Task brief: Copy the data. Keep every character as given.

Dataset extract:
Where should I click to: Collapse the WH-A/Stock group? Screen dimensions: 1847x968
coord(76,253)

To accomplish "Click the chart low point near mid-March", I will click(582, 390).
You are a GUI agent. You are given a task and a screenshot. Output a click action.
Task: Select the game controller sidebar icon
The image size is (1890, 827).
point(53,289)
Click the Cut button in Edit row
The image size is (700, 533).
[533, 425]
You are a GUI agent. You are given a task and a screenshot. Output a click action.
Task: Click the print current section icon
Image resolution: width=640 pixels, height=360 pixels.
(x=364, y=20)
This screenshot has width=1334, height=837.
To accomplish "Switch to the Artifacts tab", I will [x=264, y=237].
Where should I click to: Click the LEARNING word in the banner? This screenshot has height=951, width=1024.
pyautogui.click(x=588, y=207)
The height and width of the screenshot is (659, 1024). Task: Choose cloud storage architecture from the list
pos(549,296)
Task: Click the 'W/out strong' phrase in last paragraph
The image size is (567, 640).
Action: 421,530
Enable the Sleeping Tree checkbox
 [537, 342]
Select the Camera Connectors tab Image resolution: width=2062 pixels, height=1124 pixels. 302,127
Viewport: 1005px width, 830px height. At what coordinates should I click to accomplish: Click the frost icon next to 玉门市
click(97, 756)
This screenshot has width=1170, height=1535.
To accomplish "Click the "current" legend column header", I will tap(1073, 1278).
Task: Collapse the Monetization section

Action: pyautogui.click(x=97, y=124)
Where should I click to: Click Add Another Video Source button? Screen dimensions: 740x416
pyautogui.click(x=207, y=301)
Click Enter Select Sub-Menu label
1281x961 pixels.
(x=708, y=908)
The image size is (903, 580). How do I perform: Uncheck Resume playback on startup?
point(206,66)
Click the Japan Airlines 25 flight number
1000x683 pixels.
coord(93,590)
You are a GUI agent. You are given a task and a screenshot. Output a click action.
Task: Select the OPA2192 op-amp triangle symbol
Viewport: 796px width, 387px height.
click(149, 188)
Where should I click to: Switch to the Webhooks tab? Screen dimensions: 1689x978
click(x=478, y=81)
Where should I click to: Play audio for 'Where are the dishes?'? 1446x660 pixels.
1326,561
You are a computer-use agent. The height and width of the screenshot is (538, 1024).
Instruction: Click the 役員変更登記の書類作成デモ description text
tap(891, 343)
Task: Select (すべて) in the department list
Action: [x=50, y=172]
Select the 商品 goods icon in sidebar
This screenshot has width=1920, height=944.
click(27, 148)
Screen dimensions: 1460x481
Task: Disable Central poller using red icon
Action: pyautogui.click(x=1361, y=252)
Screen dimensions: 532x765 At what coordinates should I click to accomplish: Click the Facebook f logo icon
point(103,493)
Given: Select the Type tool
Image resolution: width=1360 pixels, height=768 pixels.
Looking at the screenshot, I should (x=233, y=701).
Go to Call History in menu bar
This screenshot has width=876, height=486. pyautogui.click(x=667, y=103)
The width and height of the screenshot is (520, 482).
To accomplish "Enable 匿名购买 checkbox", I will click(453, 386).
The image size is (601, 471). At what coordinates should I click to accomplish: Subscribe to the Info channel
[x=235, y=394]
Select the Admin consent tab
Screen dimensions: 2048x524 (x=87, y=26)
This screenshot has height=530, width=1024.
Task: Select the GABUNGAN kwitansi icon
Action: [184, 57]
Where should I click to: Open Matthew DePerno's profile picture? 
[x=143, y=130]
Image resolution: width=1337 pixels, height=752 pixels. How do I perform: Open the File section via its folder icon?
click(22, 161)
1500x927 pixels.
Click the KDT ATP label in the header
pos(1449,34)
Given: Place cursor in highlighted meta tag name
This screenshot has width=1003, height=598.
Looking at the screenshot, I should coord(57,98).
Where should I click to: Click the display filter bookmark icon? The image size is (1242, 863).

Answer for this exercise:
Where should I click to: Collapse the WH-A/Stock group? Screen dimensions: 1847x968
coord(76,253)

To accomplish "Click the chart low point near mid-March", I will click(582, 390).
You are a GUI agent. You are given a task and a screenshot. Output a click action.
Task: Select the game controller sidebar icon
The image size is (1890, 827).
point(53,289)
Click the Cut button in Edit row
The image size is (700, 533).
[533, 425]
You are a GUI agent. You are given a task and a screenshot. Output a click action.
Task: Click the print current section icon
Image resolution: width=640 pixels, height=360 pixels.
(x=364, y=20)
This screenshot has width=1334, height=837.
To accomplish "Switch to the Artifacts tab", I will [x=264, y=237].
Where should I click to: Click the LEARNING word in the banner? This screenshot has height=951, width=1024.
pyautogui.click(x=588, y=207)
The height and width of the screenshot is (659, 1024). Task: Choose cloud storage architecture from the list
pos(549,296)
Task: Click the 'W/out strong' phrase in last paragraph
The image size is (567, 640).
Action: 421,530
Enable the Sleeping Tree checkbox
 [537, 342]
Select the Camera Connectors tab Image resolution: width=2062 pixels, height=1124 pixels. 302,127
Viewport: 1005px width, 830px height. At what coordinates should I click to accomplish: Click the frost icon next to 玉门市
click(97, 756)
This screenshot has width=1170, height=1535.
To accomplish "Click the "current" legend column header", I will tap(1073, 1278).
Task: Collapse the Monetization section

Action: pyautogui.click(x=97, y=124)
Where should I click to: Click Add Another Video Source button? Screen dimensions: 740x416
pyautogui.click(x=207, y=301)
Click Enter Select Sub-Menu label
1281x961 pixels.
(x=708, y=908)
The image size is (903, 580). How do I perform: Uncheck Resume playback on startup?
point(206,66)
Click the Japan Airlines 25 flight number
1000x683 pixels.
coord(93,590)
You are a GUI agent. You are given a task and a screenshot. Output a click action.
Task: Select the OPA2192 op-amp triangle symbol
Viewport: 796px width, 387px height.
click(149, 188)
Where should I click to: Switch to the Webhooks tab? Screen dimensions: 1689x978
click(x=478, y=81)
Where should I click to: Play audio for 'Where are the dishes?'? 1446x660 pixels.
1326,561
You are a computer-use agent. The height and width of the screenshot is (538, 1024).
Instruction: Click the 役員変更登記の書類作成デモ description text
tap(891, 343)
Task: Select (すべて) in the department list
Action: [x=50, y=172]
Select the 商品 goods icon in sidebar
This screenshot has width=1920, height=944.
click(27, 148)
Screen dimensions: 1460x481
Task: Disable Central poller using red icon
Action: pyautogui.click(x=1361, y=252)
Screen dimensions: 532x765 At what coordinates should I click to accomplish: Click the Facebook f logo icon
point(103,493)
Given: Select the Type tool
Image resolution: width=1360 pixels, height=768 pixels.
Looking at the screenshot, I should (x=233, y=701).
Go to Call History in menu bar
This screenshot has width=876, height=486. pyautogui.click(x=667, y=103)
The width and height of the screenshot is (520, 482).
To accomplish "Enable 匿名购买 checkbox", I will click(453, 386).
The image size is (601, 471). At what coordinates should I click to accomplish: Subscribe to the Info channel
[x=235, y=394]
Select the Admin consent tab
Screen dimensions: 2048x524 (x=87, y=26)
This screenshot has height=530, width=1024.
Task: Select the GABUNGAN kwitansi icon
Action: [184, 57]
Where should I click to: Open Matthew DePerno's profile picture? 
[x=143, y=130]
Image resolution: width=1337 pixels, height=752 pixels. How do I perform: Open the File section via its folder icon?
click(22, 161)
1500x927 pixels.
Click the KDT ATP label in the header
pos(1449,34)
Given: Place cursor in highlighted meta tag name
This screenshot has width=1003, height=598.
Looking at the screenshot, I should coord(57,98).
Where should I click to: Click the display filter bookmark icon? The image size is (1242, 863).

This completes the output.